→ EXERCISE OBJECTIVE
Please print the entries below exactly, from the line with "950x1024 pixels." through the line with "You are a computer-use agent. Viewport: 1280px", including both of those lines and leaving out all others.

Stored items from a collection
-*-*-

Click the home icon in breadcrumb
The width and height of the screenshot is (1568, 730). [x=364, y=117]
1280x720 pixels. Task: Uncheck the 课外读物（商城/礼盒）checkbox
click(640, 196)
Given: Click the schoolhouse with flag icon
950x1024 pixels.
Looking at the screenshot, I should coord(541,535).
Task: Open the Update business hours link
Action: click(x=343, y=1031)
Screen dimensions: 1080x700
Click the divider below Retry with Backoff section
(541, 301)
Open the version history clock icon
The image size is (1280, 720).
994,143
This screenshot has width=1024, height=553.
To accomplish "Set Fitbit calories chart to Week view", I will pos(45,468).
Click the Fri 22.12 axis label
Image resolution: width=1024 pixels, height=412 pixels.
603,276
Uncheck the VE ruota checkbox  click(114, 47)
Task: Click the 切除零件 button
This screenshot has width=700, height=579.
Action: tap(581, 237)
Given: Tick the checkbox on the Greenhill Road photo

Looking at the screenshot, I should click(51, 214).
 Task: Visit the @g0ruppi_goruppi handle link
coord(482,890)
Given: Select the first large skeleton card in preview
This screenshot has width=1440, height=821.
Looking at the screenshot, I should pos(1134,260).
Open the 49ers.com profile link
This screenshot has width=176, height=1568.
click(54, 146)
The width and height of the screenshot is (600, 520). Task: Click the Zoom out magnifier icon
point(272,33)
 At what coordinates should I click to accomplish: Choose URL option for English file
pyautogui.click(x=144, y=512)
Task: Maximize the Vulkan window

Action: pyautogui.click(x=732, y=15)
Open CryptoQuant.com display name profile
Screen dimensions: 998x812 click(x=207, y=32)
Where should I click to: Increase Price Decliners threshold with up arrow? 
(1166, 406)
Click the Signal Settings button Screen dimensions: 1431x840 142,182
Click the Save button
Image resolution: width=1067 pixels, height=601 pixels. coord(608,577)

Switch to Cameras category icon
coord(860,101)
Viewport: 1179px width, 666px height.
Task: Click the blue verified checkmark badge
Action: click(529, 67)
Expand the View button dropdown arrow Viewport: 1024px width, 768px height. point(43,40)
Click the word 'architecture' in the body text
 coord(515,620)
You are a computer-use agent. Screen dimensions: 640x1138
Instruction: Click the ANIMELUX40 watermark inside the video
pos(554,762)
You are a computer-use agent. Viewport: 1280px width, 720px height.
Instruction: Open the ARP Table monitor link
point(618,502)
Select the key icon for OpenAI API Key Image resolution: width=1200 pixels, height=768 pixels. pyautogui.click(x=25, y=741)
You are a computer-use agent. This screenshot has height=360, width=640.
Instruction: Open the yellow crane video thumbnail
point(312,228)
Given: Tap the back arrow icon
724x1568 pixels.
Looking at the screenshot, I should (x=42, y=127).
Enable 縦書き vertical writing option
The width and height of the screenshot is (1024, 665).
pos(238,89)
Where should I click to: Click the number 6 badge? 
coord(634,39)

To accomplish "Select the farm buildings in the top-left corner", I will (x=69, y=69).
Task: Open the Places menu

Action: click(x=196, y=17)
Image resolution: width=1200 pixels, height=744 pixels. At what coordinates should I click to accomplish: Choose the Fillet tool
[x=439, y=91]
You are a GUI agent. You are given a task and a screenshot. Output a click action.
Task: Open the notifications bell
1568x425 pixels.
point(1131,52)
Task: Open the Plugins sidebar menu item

-*-*-

→ ANSWER TO THIS PROBLEM
950x1024 pixels.
Looking at the screenshot, I should coord(541,535).
Task: Open the Update business hours link
Action: click(x=343, y=1031)
Screen dimensions: 1080x700
Click the divider below Retry with Backoff section
(541, 301)
Open the version history clock icon
The image size is (1280, 720).
994,143
This screenshot has width=1024, height=553.
To accomplish "Set Fitbit calories chart to Week view", I will pos(45,468).
Click the Fri 22.12 axis label
Image resolution: width=1024 pixels, height=412 pixels.
603,276
Uncheck the VE ruota checkbox  click(114, 47)
Task: Click the 切除零件 button
This screenshot has width=700, height=579.
Action: tap(581, 237)
Given: Tick the checkbox on the Greenhill Road photo

Looking at the screenshot, I should click(51, 214).
 Task: Visit the @g0ruppi_goruppi handle link
coord(482,890)
Given: Select the first large skeleton card in preview
This screenshot has width=1440, height=821.
Looking at the screenshot, I should pos(1134,260).
Open the 49ers.com profile link
This screenshot has width=176, height=1568.
click(54, 146)
The width and height of the screenshot is (600, 520). Task: Click the Zoom out magnifier icon
point(272,33)
 At what coordinates should I click to accomplish: Choose URL option for English file
pyautogui.click(x=144, y=512)
Task: Maximize the Vulkan window

Action: pyautogui.click(x=732, y=15)
Open CryptoQuant.com display name profile
Screen dimensions: 998x812 click(x=207, y=32)
Where should I click to: Increase Price Decliners threshold with up arrow? 
(1166, 406)
Click the Signal Settings button Screen dimensions: 1431x840 142,182
Click the Save button
Image resolution: width=1067 pixels, height=601 pixels. coord(608,577)

Switch to Cameras category icon
coord(860,101)
Viewport: 1179px width, 666px height.
Task: Click the blue verified checkmark badge
Action: click(529, 67)
Expand the View button dropdown arrow Viewport: 1024px width, 768px height. point(43,40)
Click the word 'architecture' in the body text
 coord(515,620)
You are a computer-use agent. Screen dimensions: 640x1138
Instruction: Click the ANIMELUX40 watermark inside the video
pos(554,762)
You are a computer-use agent. Viewport: 1280px width, 720px height.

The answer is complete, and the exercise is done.